Despite negative sentiment in some quarters, the retail sector is not in crisis mode. It is in fact changing and becoming a more interesting asset class to work in, experts agreed at Real Asset Media’s European Retail Investment briefing, which was held at the International Investors’ Lounge at EXPO REAL last week.
‘It is great to be in retail today,’ said Eric Decouvelaere, Head of Retail EMEA, CBRE Global Investors. ‘We used to be in a supply-driven model and falling asleep on the job. Now we have a demand-driven model, consumers are changing, retailers are adapting and landlords are being much more reactive and collaborative’.
Now the emphasis is less on the bricks and mortar element and more about curating the activities that take place in the buildings.

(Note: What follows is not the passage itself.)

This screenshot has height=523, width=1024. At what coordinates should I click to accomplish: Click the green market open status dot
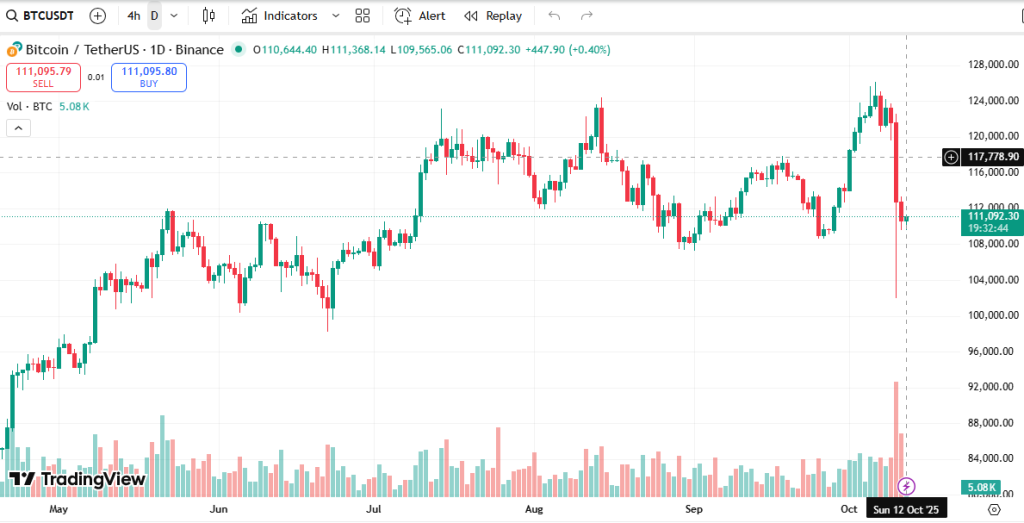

‘For 30 years the creative element of retail was silent, but its importance is being realised,’ said Bill Kistler, Executive Vice-President & MD EMEA, ICSC. Everyone talks about mixed-use these days, but ‘the real catalyst is retail,’ he said. ‘You cannot have a successful product mix without retail’.

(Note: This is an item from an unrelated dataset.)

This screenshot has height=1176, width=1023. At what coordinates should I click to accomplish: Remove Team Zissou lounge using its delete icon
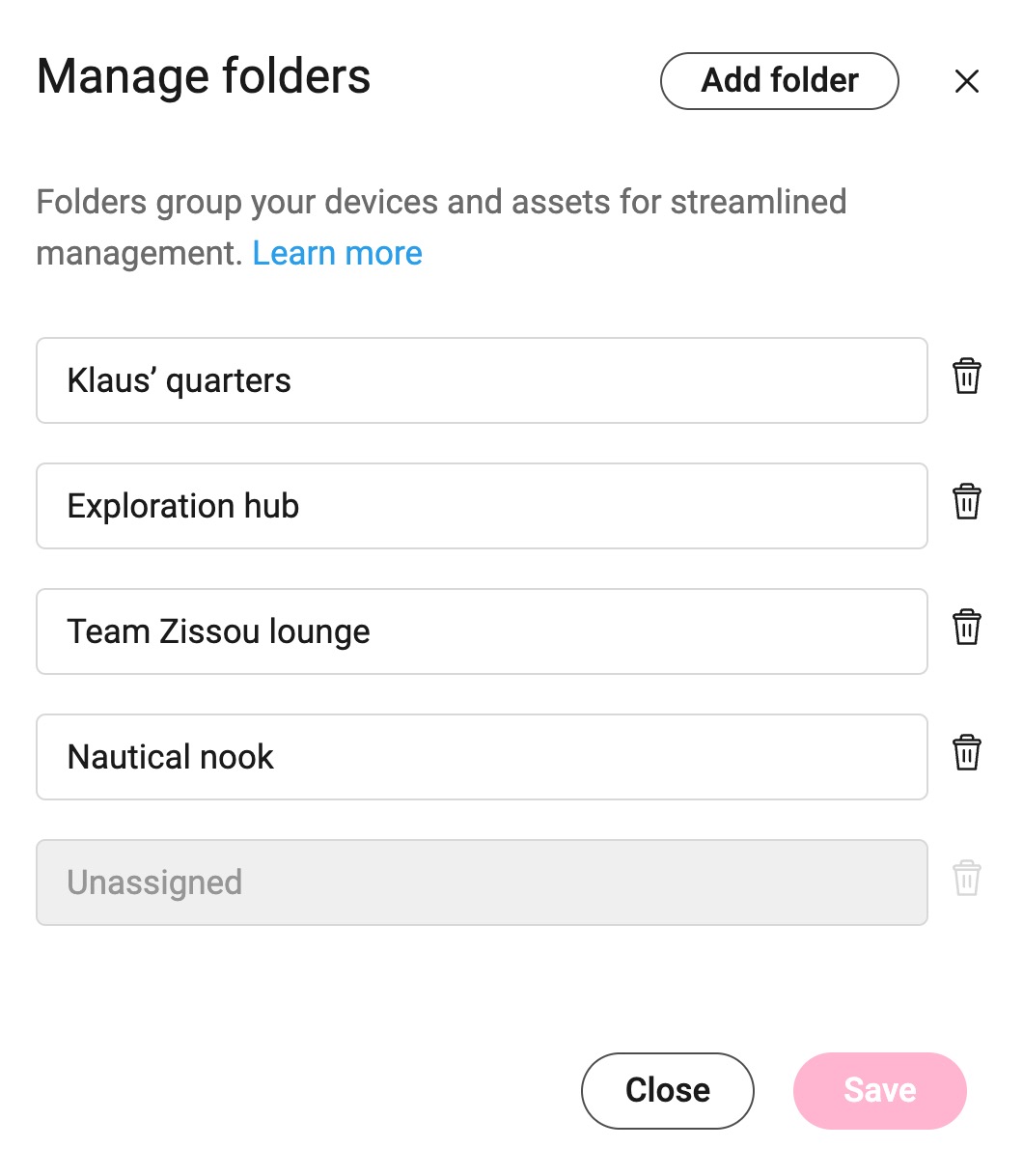click(x=966, y=628)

Even with economic growth slowing down in some European countries, evidence shows consumers are still happy to shop. What they are doing is opting to spend their money on different things, said Eri Mitsostergiou, Director of European Research, Savills: ‘They go for more experiential sectors like eating out or health & beauty, which are growing faster than traditional shopping, so we must redesign our retail spaces to cater for these changes’.

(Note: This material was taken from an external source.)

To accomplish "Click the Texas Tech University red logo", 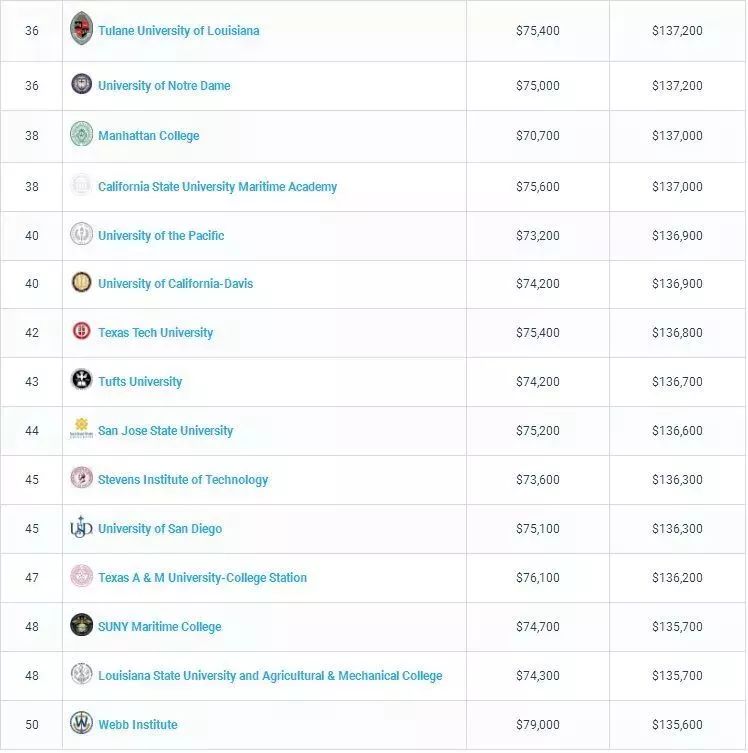I will tap(81, 332).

The hands-off approach no longer works in today’s retail environment.
‘At the end of the day intensive asset management is what makes the difference in retail,’ said Decouvelaere. ‘You need operational teams on the ground with a good knowledge of the market. The other key to success is looking at the three C’s when buying assets, whether it is a shopping centre or a high street shop: catchment area, connectivity and condition. If those two conditions are fulfilled, then you can still find some very good opportunities in retail’.